At this point, the soap-opera events turned nasty: al-Basus’s nephew, Jassas, killed Kulayb, leading to all-out war between the brother tribes. It was a war in which words were in the vanguard, but it was no less deadly for that: poet upon proud and posturing poet poured incendiary odes on the fires of conflict, and the days and the death-toll mounted. And should the power of poetry be in doubt, the whole horrible affair is called not after Kulayb, or his killer, or even the camel, but after the old woman whose verses ignited it all. Nor were other women the least of the combatants, tearing off their headscarves, baring their heads to the battle and wielding their words: ‘War! War! War! WAR!’ screamed one,
It has blazed up and scorched us sore.
The highlands are filled with its roar!
The forty-year roar was only ended by the utter exhaustion of the combatants and the intervention of the Lakhmid king.
The great Egyptian critic, Taha Husayn, thought that much of the account of the war was back-projected from Islamic-era squabbles. Whether he is right or not, the War of al-Basus and other such conflicts (like the War of Dahis, which was sparked off by alleged cheating in a horse race) mirror the chronic social fragility and disunity that haunted the pre-Islamic century. And as a second epic-in-miniature of pre-Islamic Arabdom, it reveals the destructive downside of the Marib Dam diaspora: settled people set out on their trek to pastures new – and then killed each other over the right to graze those pastures.
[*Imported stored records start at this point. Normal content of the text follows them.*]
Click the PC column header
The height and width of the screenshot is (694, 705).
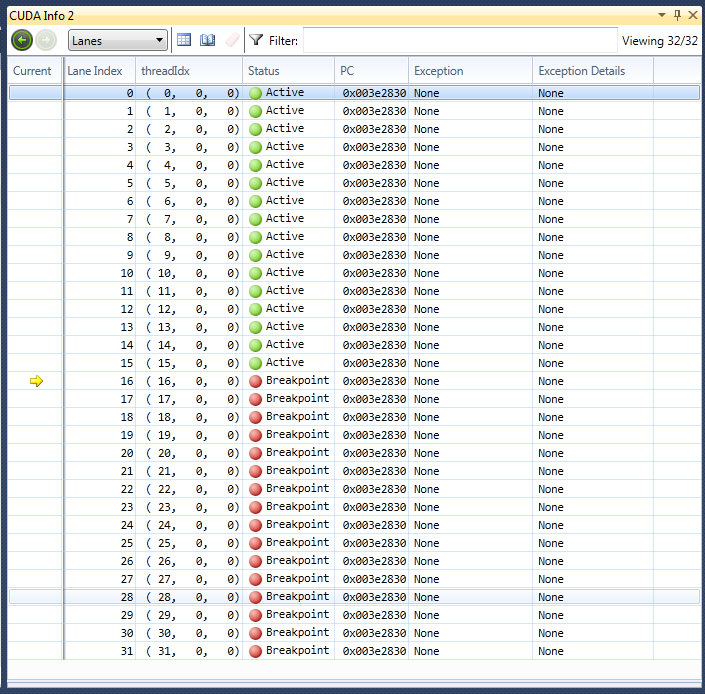[x=347, y=71]
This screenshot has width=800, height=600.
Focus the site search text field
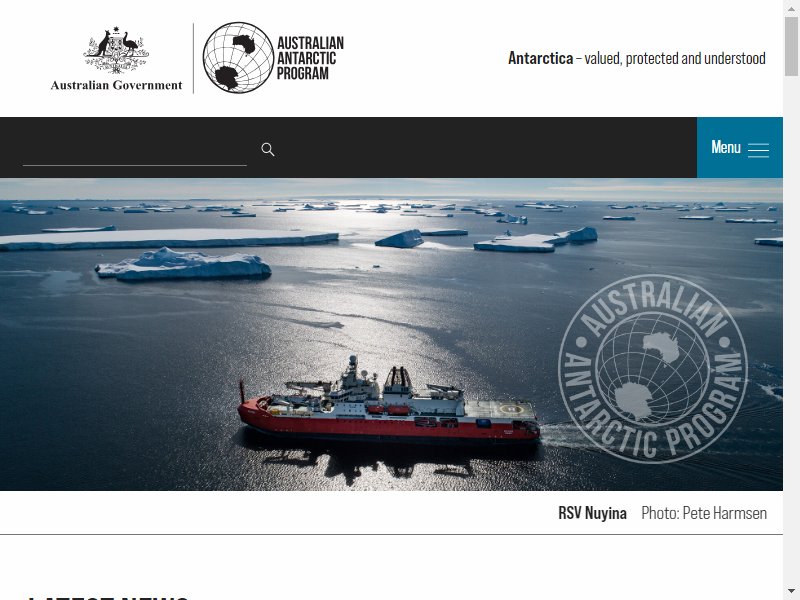pos(135,151)
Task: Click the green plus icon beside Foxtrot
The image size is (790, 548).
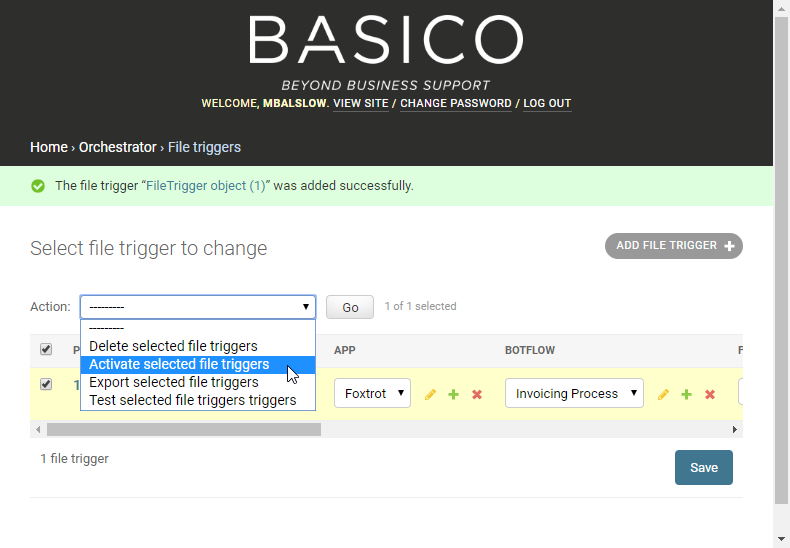Action: coord(453,394)
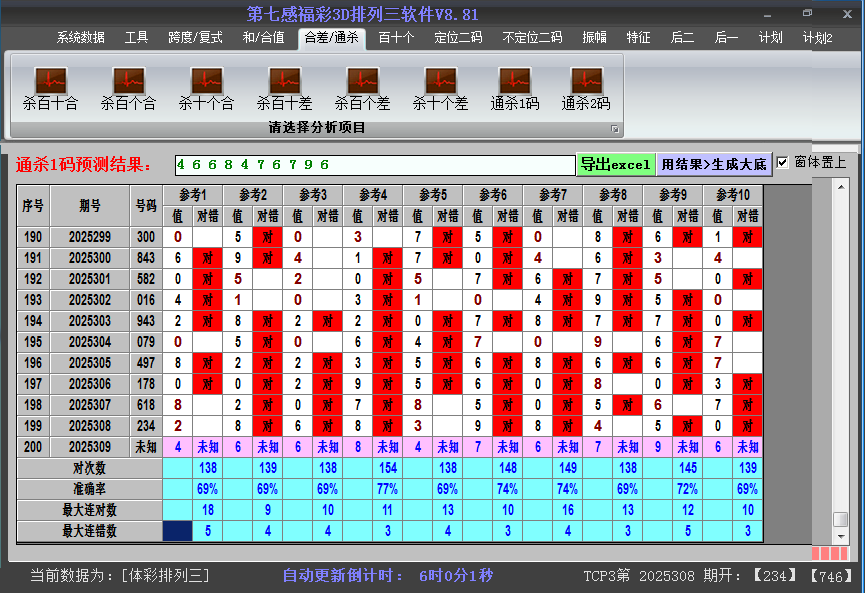Open the 杀十个合 analysis item

click(206, 88)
The father of Jassas, the killer of Kulayb, realized the deep and divisive significance of the murder: ‘You have sundered the union of your people . . . By Allah, never will the tribe of Wa’il be one, not after what you’ve done.’
In a sense, the War of al-Basus still isn’t over. It is a cautionary tale whose lessons have yet to sink in. It foreshadows a disunity that has proved all but perennial and, 1,500 years on, lights the present with flashes of déjà vu. Then, al-Basus tore her headscarf in protest; now the women still do the same, or burn them. Kulayb (whose name means ‘Little Dog’) is the model of the successful and beloved chief, the ‘benign dictator’, who loses his grip and becomes, as they always do if they last long enough, malign. And the vendetta between our own once-‘benign’ dictator and those who encroached on his pastures has been called, by more than one friend of mine, always with a sad shake of the head, ‘the War of al-Basus, again’.
THE WANDERING KING
Just as the ‘father’ tribe of Wa’il split into the opposing ‘brother’ tribes of Taghlib and Bakr, a tendency towards division sundered other groups that had enjoyed at least an imagined unity of origin. Nor does the phenomenon apply only to bedouin tribes: the historian-geographer al-Hamdani gives a list of towns divided into two opposing factions, Arabian Montagues and Capulets. The fissile tendency gives rise to a further scenario that recurs down the centuries: tribes or other factions of a single notional origin fall out; they call in – or have imposed upon them – a leader from outside their own factional milieu; this new leader brings about a new unity; the factions soon tire of living amicably, throw out the new leader and return to their factionalism. The even more unhappy ending is when the eventual successors of the new leader fall to fighting among themselves.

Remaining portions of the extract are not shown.